• EXTRACT TO READ
● ● ● ● ● ● ●

Some web security tools for Rails

November 9, 2017

We have recently improved some of our tools and capabilities around security from the perspective of a web Rails application. This article is a mix of concepts, tools and the design choices I found adequate working on this.

Password complexity

Probably you’ve been in one of these forms lately where, for the sake of security, you have been forced to set up a password following what is called LUDS: "lower and uppercase letters, digits and symbols".

Whether you like it or not, passwords are still a key component of most online authentication systems and therefore a common source of problems. The idea behind LUDS is that the bigger the guessing space the safer the password will be. These basic probabilistic concepts are well known for most computer scientists, programmers, etc.

This metric works well for passwords generated by machines, but it doesn’t play as well with human habits. We do not make asymmetric choices when creating our passwords, quite the opposite. We make similar choices, trying to pass LUDS in similar ways and consequently, reducing the guessing space (P@ssword, sequences, keyboard patterns, etc.). LUDS is also sometimes, hard to follow for users, disallowing perfectly safe passwords. zxcvbn takes a different approach, trying to match the password with already known common passwords or patterns, names and surnames and popular English words.

The library maintained by Dropbox makes things quite easy. We have client and server validations for the passwords in place, we just needed to make sure that the versions were the same. We force it in the frontend and backend:

{
  "name": "app",
  "dependencies": {
    "zxcvbn": "4.4.1"
  }
}

Typical package.json file

gem 'zxcvbn-js', '4.4.1', require: ‘zxcvbn'

Typical gemfile

Connection geographical location

You have probably already used it in many online applications. A feature that gets your location so fraud can be detected should a connection from a strange location appear. Geocoder is a fairly standard tool in the Rails world that handles most of the details for us.

As the connection to the geolocation provider means by default a remote connection that will block the Rails process, we had to do it separately using, again, the default choice for a lot of Rails applications: DelayedJobs.

def delayed_geocode
	
end

handle_asynchronously :delayed_geocode, queue: ‘my_queue’

Password expiration

Security

Again, a fairly typical security measure. After a determined period, your password gets marked as expired so you have to renew it. It is nevertheless a controversial technique, as its usefulness has decreased over time and it clearly exists different criteria and approaches when reading different literature.

This technique minimizes the risk associated with losing backups that could be somehow accessed by an attacker. If the backup had the same password that you still have in production and a weak hash function was in place, an attacker could break your password and gain access to the system. With a good security policy, backups tend to be secured and encrypted, but as organizations grow, sometimes they can become laxer about them, even more, when older. With a password expiration policy of 90 days and a hash secure enough to hold the attacker, your account would be safer.

The current version of the PCI DSS (3.2 when this article was written) indicates that users must change their password every 90 days, taking into account that they must not be the same as any of the four previous passwords. Other parts of the document suggest that the standard is not clearly based on the current state of the art password security guidelines. But even if the standard is not good enough that does not mean that organisations are free to ignore it.

ISO 27001 provides generic guidelines on password management, 90 days and 2 passwords to prevent re-use.

Notifications

One of the challenges is to notify users that the expiration is coming so they can change the password. Although different notification methods can add more complexity to the final solution (email, SMS, Slack, etc.) these are usually easy to abstract. Building the infrastructure needed to keep track of successfully sent notifications, errors, retry policy, etc. is more complicated.

● ● ● ● ● ● ●

• DATA PROVIDED
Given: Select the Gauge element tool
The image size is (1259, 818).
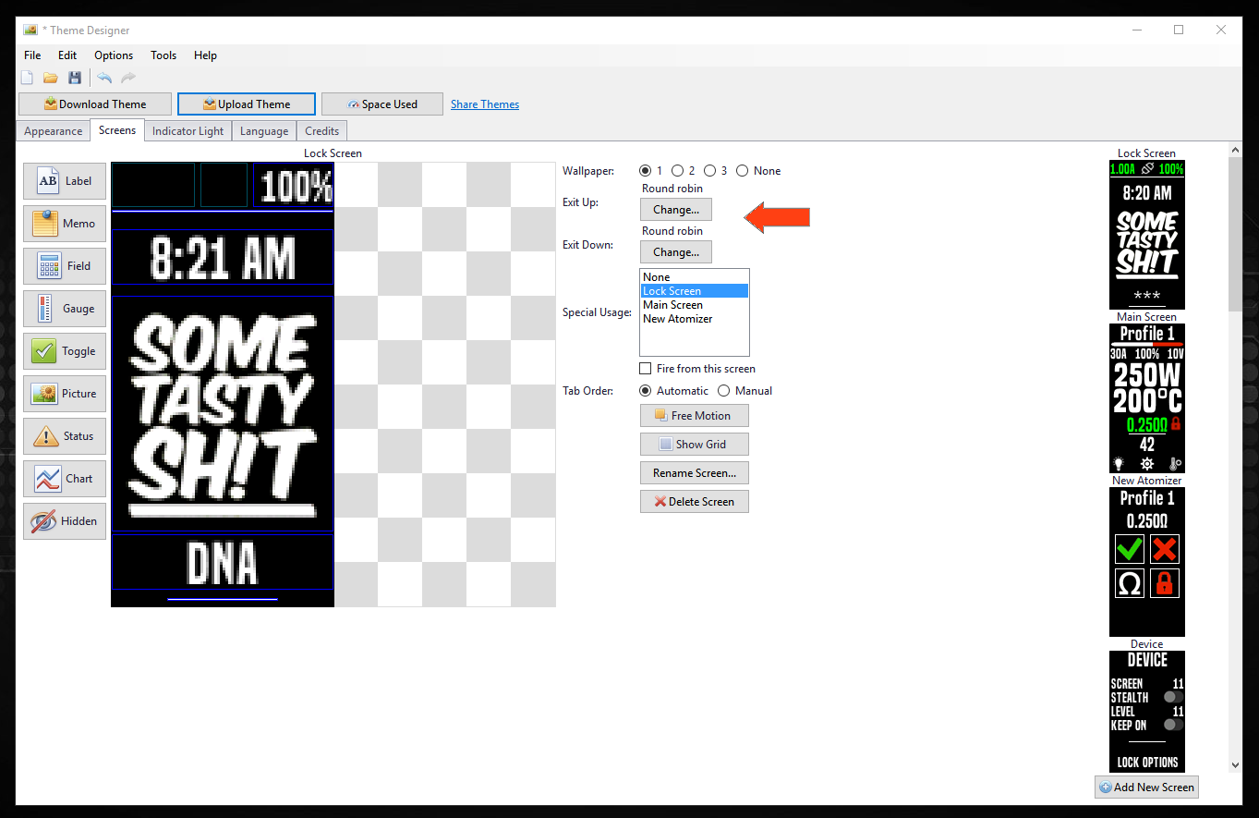Looking at the screenshot, I should coord(65,309).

● ● ● ● ● ● ●

• WHAT YOU NEED TO DO
• A. In one to three sentences, explain why the Rails security article's team performed the geolocation lookup separately with DelayedJobs.
• B. Reproduce the stretch of the Rails security article from "Connection geographical location" through "details for us.".
• C. Answer each question from the Rails security article.
(i) Which organization maintains the zxcvbn library?
(ii) Which version of the PCI DSS was current when the article was written?
(iii) According to the ISO 27001 guidelines, how many passwords are used to prevent re-use?
The listing has no connection to the Rails security article.

• RESULTS FOR THE EXERCISE
• A. By default, connecting to the geolocation provider means a remote connection that blocks the Rails process. To avoid that, the team moved the lookup into a separate asynchronous job using DelayedJobs.

• B.
Connection geographical location

You have probably already used it in many online applications. A feature that gets your location so fraud can be detected should a connection from a strange location appear. Geocoder is a fairly standard tool in the Rails world that handles most of the details for us.

• C.
(i) Dropbox
(ii) 3.2
(iii) 2